▶ THE PROBLEM
Transcribe nothing but the lines from the one with "Click the [XY-A] = [Y-[X-A]] rule line" to the end of the entries, both included, keeping each exact and leaving every picture out.

[Start of section]

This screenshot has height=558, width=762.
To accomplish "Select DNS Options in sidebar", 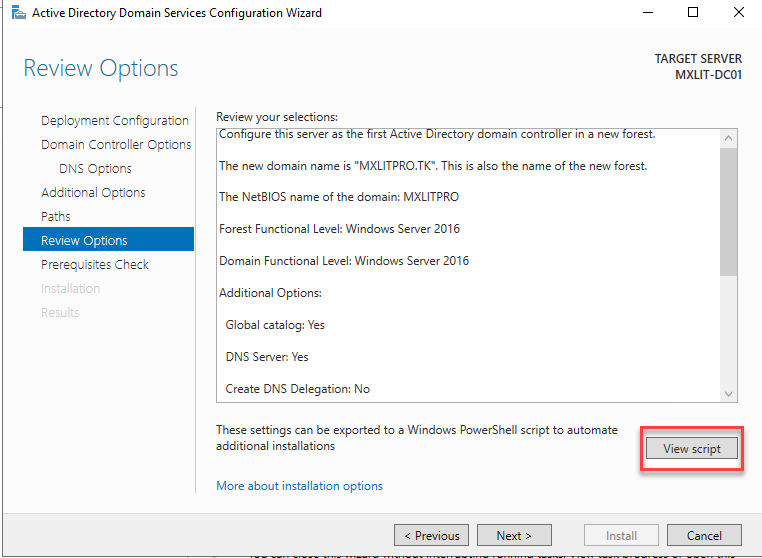I will 95,169.
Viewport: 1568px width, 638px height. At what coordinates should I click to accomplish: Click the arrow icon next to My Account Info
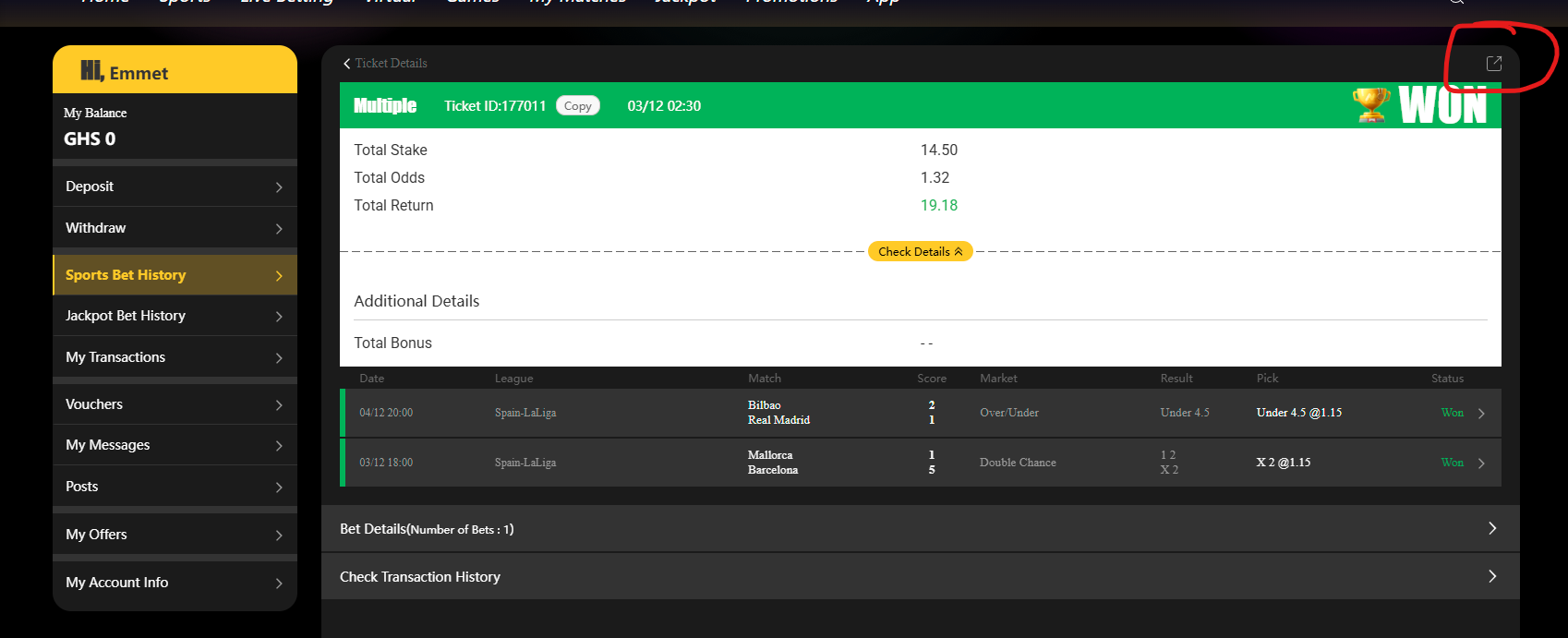[x=279, y=584]
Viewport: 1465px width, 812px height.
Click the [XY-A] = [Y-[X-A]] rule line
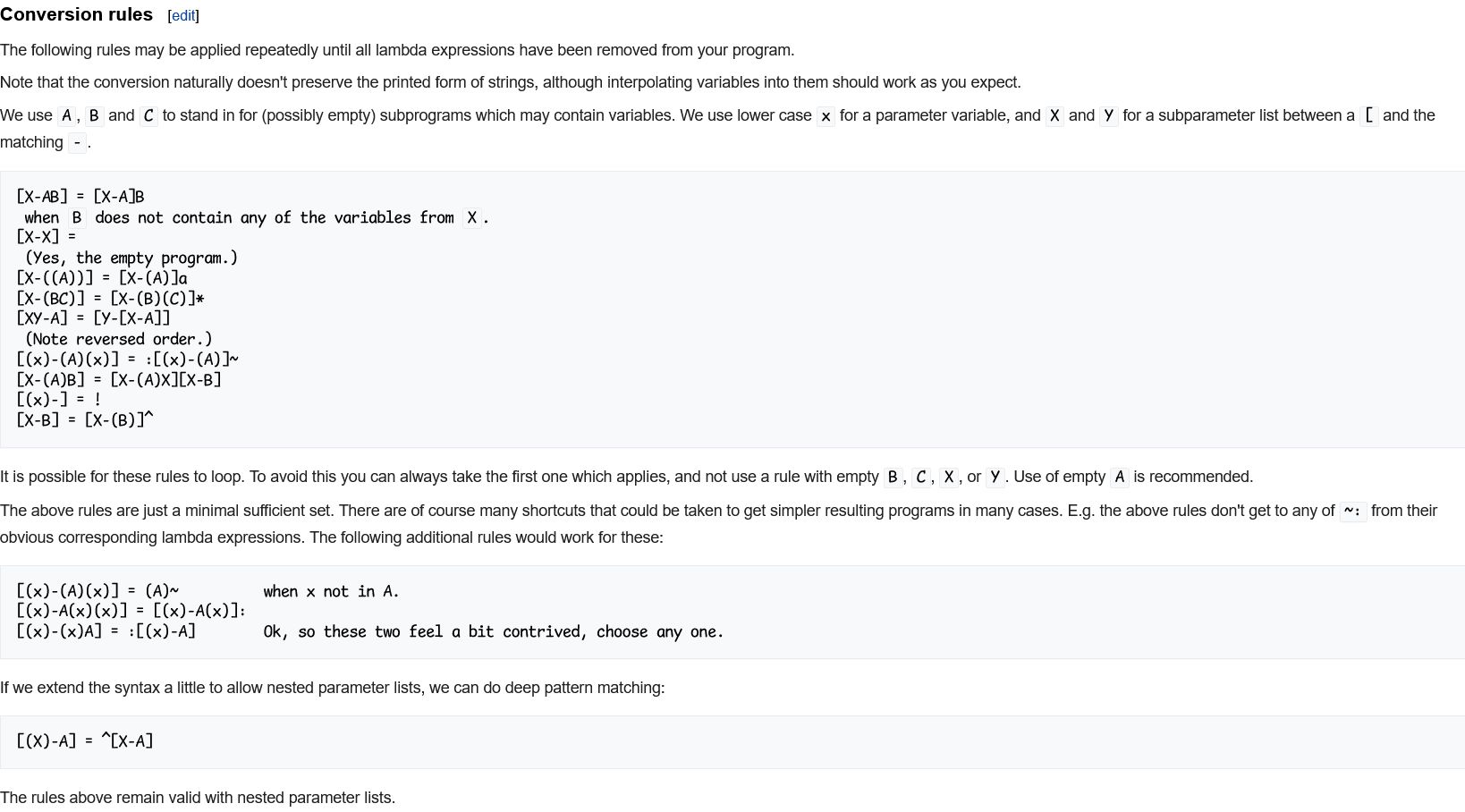click(x=93, y=318)
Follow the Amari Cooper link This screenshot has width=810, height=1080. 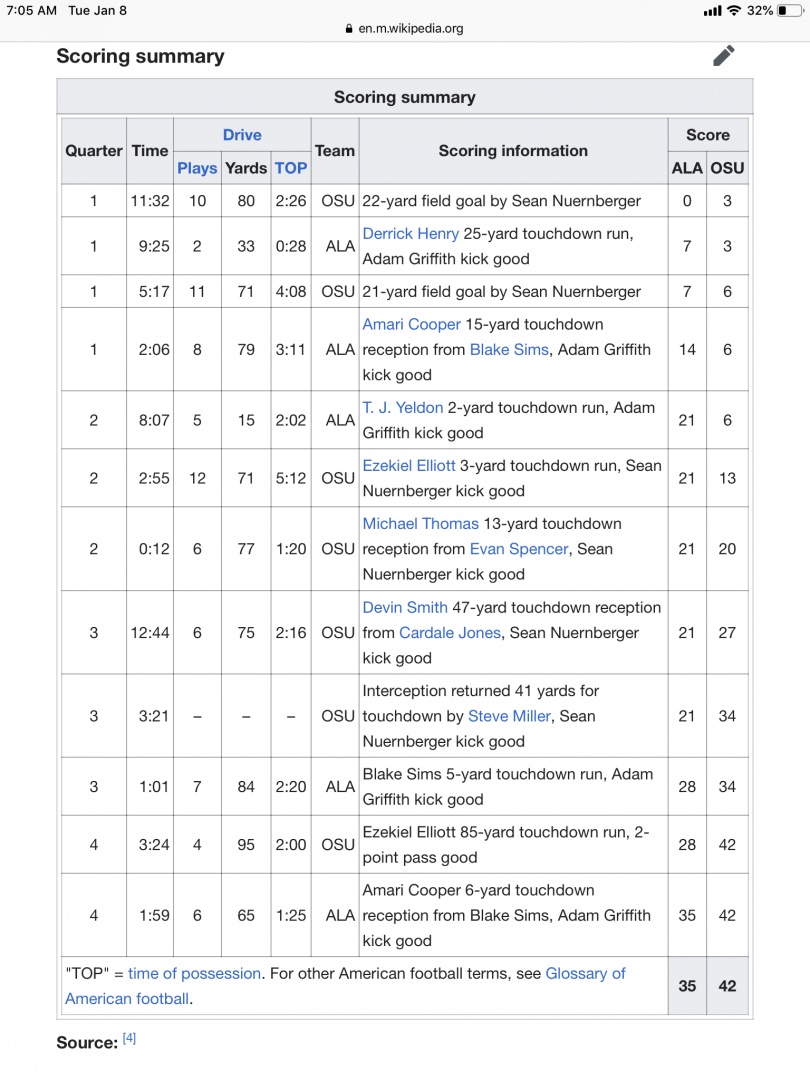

[End of section]

▶ TASK SOLUTION
Click the [XY-A] = [Y-[X-A]] rule line
click(x=93, y=318)
Follow the Amari Cooper link This screenshot has width=810, height=1080. 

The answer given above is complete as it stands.